* TASK OBJECTIVE: Your reply should reproduce each entry exactly and contain no pictures.

* DATA RECORDS:
####
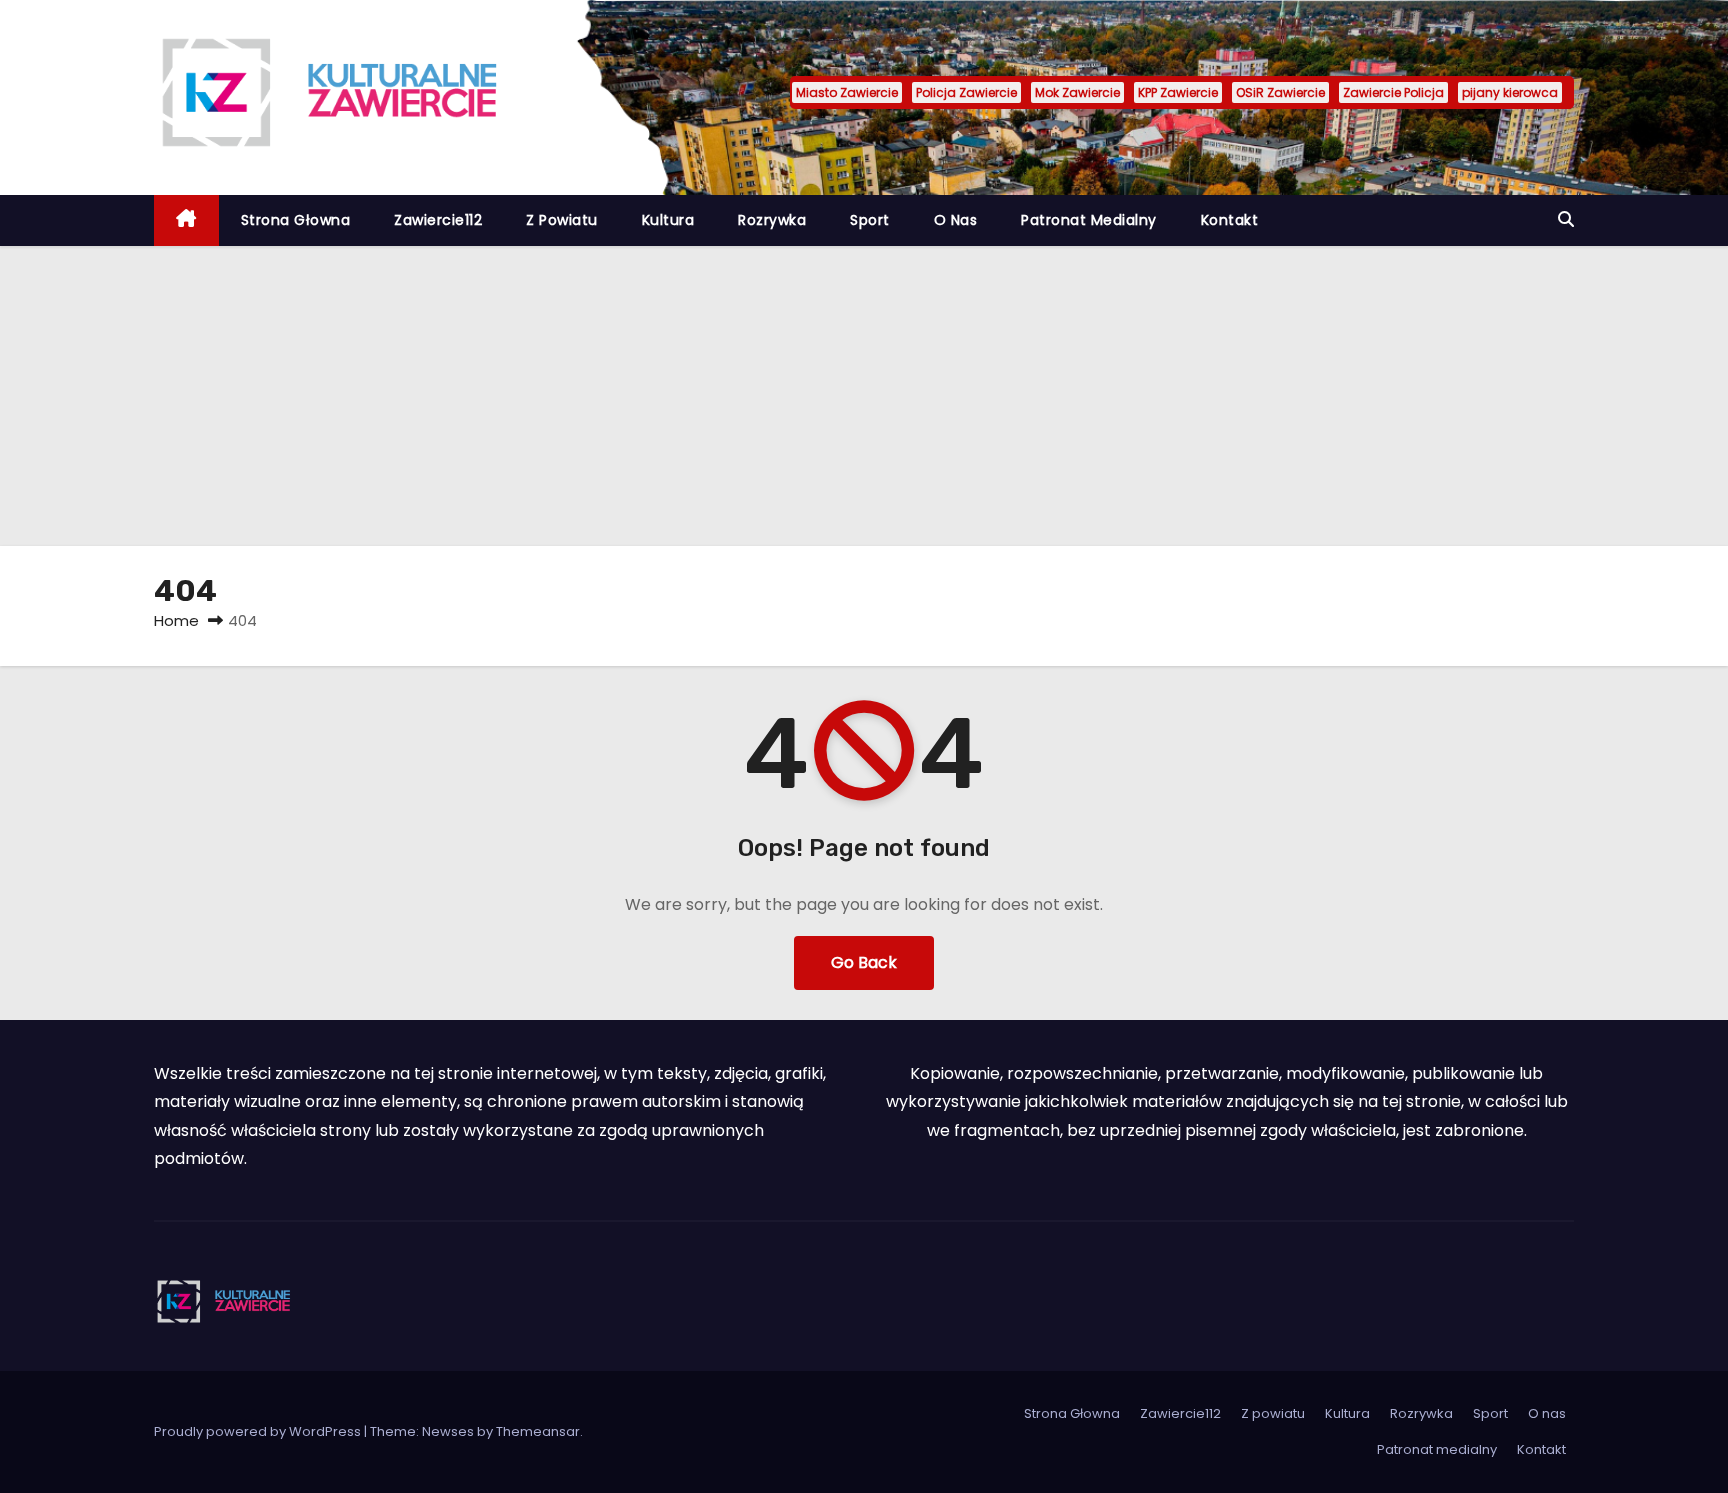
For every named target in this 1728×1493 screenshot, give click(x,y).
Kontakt (1230, 220)
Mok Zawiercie (1077, 92)
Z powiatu (562, 220)
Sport (870, 220)
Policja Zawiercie (966, 92)
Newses (448, 1431)
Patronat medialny (1089, 220)
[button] (1566, 219)
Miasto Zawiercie (847, 92)
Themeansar (538, 1431)
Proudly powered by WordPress (259, 1431)
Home (176, 620)
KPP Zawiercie (1178, 92)
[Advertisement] (864, 396)
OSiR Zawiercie (1280, 92)
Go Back (864, 962)
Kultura (668, 220)
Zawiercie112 (438, 220)
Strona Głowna (296, 220)
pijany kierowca (1510, 92)
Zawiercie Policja (1393, 92)
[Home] (186, 220)
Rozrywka (772, 220)
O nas (956, 220)
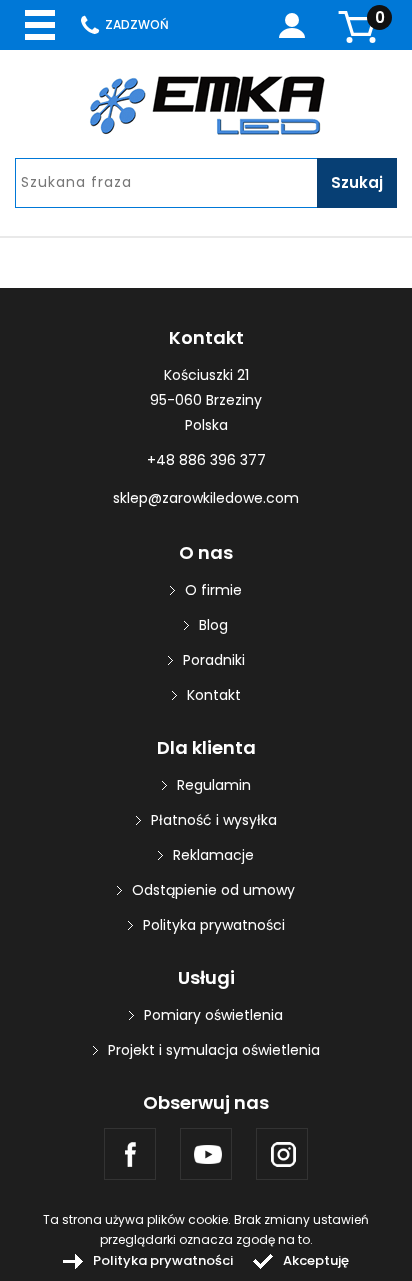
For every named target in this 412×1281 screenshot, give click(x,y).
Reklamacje (213, 855)
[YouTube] (206, 1154)
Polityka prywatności (214, 925)
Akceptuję (316, 1260)
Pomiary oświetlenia (213, 1015)
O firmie (213, 590)
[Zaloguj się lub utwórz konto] (292, 25)
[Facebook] (130, 1154)
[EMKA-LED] (206, 105)
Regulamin (214, 785)
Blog (213, 625)
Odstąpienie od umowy (213, 890)
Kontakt (214, 695)
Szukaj (357, 182)
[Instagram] (282, 1154)
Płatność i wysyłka (214, 820)
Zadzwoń (137, 24)
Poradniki (214, 660)
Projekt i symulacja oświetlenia (214, 1050)
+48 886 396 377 (206, 460)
####
* ANSWER SECTION:
For every named target in this 1728×1493 screenshot, give click(x,y).
Kontakt (1230, 220)
Mok Zawiercie (1077, 92)
Z powiatu (562, 220)
Sport (870, 220)
Policja Zawiercie (966, 92)
Newses (448, 1431)
Patronat medialny (1089, 220)
[button] (1566, 219)
Miasto Zawiercie (847, 92)
Themeansar (538, 1431)
Proudly powered by WordPress (259, 1431)
Home (176, 620)
KPP Zawiercie (1178, 92)
[Advertisement] (864, 396)
OSiR Zawiercie (1280, 92)
Go Back (864, 962)
Kultura (668, 220)
Zawiercie112 (438, 220)
Strona Głowna (296, 220)
pijany kierowca (1510, 92)
Zawiercie Policja (1393, 92)
[Home] (186, 220)
Rozrywka (772, 220)
O nas (956, 220)
For every named target in this 412×1281 screenshot, give click(x,y).
Reklamacje (213, 855)
[YouTube] (206, 1154)
Polityka prywatności (214, 925)
Akceptuję (316, 1260)
Pomiary oświetlenia (213, 1015)
O firmie (213, 590)
[Zaloguj się lub utwórz konto] (292, 25)
[Facebook] (130, 1154)
[EMKA-LED] (206, 105)
Regulamin (214, 785)
Blog (213, 625)
Odstąpienie od umowy (213, 890)
Kontakt (214, 695)
Szukaj (357, 182)
[Instagram] (282, 1154)
Płatność i wysyłka (214, 820)
Zadzwoń (137, 24)
Poradniki (214, 660)
Projekt i symulacja oświetlenia (214, 1050)
+48 886 396 377 (206, 460)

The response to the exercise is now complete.